I hope this one is obvious. Adults might be able to sit at home and listen to a sermon, but how about our kids? There is a reason schools in India are back in-person now. They have not remained online or even gone hybrid.
If we want our kids to have any hope of knowing Jesus and surviving spiritually, then they need to be physically present in church with their parents and other families.
Long-term Spiritual Health
This summer, our three older kids and I went to Canada for three weeks. But my wife and youngest daughter Priya had to stay back in India because of delays in her adoption paperwork.
During this time apart, video calls were our lifeline to stay connected as a family. But we managed because we always knew that it was a temporary arrangement in light of the circumstances.
However, through this experience I was reminded that video calls are not the same as actually meeting, hugging, sitting around together, and talking face-to-face. It is not even close!
What is the church? The church is a people, a community, the body of Christ—an outpost of heaven on earth.
We certainly appreciate and make use of technology when we need it. But it is neither healthy nor wise to seek long-term relationships online.
In the same way, technology has been great for our churches, but it was always a stop-gap arrangement at best.
It is neither healthy nor wise for our life together as a church, to carry on like this longer than needed.
Being with our church families in person is good for our own souls, good for our kids, good for our church as a whole, and for the good for the spread of God’s kingdom in our city and country.

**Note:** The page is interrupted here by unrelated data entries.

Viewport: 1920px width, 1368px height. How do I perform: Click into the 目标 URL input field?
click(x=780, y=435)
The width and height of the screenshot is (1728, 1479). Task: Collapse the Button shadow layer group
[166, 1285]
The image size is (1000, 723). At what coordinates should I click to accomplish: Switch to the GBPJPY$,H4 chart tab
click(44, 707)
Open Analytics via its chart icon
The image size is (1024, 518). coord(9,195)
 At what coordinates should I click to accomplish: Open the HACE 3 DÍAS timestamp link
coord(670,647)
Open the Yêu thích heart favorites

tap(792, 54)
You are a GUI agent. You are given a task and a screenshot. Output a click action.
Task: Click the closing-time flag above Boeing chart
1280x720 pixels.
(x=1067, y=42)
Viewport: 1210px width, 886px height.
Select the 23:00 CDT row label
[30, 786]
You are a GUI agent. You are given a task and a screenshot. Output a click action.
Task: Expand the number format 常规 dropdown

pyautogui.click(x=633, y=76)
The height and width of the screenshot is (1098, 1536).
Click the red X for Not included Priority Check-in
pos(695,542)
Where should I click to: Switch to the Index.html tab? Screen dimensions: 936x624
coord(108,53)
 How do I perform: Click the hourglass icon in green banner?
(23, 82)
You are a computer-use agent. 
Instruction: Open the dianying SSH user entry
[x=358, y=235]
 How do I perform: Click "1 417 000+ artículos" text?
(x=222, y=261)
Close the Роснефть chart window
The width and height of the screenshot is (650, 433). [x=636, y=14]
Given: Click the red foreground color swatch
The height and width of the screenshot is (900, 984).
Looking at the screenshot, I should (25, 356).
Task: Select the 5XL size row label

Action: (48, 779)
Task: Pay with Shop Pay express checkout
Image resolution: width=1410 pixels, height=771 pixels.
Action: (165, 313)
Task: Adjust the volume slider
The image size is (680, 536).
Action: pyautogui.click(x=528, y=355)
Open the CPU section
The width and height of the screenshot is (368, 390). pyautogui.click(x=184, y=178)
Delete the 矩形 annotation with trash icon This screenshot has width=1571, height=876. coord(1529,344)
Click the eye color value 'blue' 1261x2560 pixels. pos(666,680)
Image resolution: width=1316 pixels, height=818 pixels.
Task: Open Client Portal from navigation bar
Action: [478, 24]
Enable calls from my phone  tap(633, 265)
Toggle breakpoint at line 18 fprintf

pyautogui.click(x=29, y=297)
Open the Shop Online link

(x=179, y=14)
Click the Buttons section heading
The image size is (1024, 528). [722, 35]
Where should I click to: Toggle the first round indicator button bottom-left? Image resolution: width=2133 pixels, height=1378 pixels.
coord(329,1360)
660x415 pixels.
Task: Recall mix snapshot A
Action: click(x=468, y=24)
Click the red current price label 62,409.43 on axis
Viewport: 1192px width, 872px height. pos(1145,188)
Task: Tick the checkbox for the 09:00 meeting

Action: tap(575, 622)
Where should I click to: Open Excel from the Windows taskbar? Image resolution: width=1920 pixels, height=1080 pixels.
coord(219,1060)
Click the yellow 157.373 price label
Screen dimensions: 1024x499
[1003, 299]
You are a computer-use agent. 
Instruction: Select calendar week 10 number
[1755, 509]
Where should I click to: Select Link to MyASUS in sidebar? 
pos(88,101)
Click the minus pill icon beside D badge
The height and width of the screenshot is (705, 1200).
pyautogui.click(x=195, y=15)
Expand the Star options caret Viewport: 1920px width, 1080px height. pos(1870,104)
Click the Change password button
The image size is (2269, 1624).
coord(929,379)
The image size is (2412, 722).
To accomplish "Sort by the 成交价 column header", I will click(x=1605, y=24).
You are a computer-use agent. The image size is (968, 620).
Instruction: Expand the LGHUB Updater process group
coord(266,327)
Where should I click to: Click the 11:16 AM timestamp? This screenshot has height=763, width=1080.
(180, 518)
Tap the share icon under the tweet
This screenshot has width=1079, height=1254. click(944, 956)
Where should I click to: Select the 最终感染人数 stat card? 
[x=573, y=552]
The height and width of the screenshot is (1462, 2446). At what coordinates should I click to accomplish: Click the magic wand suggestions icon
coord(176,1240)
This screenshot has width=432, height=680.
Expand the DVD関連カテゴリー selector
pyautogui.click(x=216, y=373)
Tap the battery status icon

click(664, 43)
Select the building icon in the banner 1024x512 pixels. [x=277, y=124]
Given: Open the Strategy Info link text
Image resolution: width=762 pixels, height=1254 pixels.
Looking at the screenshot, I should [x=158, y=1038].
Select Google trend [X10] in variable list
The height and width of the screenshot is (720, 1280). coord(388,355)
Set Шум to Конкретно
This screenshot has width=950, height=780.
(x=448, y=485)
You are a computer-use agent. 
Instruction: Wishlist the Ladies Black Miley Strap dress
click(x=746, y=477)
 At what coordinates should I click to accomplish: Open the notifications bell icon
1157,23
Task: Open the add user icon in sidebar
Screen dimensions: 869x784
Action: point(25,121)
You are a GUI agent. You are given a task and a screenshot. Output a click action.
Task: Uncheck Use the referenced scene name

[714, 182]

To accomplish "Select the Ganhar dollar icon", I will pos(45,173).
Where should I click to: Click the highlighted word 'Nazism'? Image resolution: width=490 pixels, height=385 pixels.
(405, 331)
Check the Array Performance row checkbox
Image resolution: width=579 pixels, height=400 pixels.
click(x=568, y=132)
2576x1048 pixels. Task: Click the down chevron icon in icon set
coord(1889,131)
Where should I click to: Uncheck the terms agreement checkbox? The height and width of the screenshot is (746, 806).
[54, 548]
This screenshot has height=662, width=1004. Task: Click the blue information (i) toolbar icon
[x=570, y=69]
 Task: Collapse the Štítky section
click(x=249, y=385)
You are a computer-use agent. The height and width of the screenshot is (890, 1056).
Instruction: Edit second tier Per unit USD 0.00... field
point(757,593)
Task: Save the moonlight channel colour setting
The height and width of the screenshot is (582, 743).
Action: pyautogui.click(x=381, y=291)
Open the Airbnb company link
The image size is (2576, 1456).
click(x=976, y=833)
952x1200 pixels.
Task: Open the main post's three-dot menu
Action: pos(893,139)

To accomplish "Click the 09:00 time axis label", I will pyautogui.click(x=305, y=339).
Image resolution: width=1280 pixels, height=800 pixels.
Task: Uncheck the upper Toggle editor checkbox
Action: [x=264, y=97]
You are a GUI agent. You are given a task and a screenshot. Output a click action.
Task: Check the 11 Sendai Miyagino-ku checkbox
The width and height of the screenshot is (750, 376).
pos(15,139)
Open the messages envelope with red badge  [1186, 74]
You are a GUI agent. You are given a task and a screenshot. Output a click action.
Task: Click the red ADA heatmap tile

Fulfilling the Purpose of the Church
What is the church? The church is a people, a community, the body of Christ—an outpost of heaven on earth. It is where people from every ethnicity, personality type, age group, social status, and educational level—along with every other kind of diversity of background—come together to worship Jesus, encourage one another in their faith, and reach out to others. This is the church.
It is all of us, together. For the church to be the church, we need to be together. The best way to do this is to be one people, in one place, at one time. For these reasons and more, if at all possible, we should attend church physically.
We thank God for the technology that enabled our churches to stay connected during the pandemic. But now it is time for our churches to come together in person.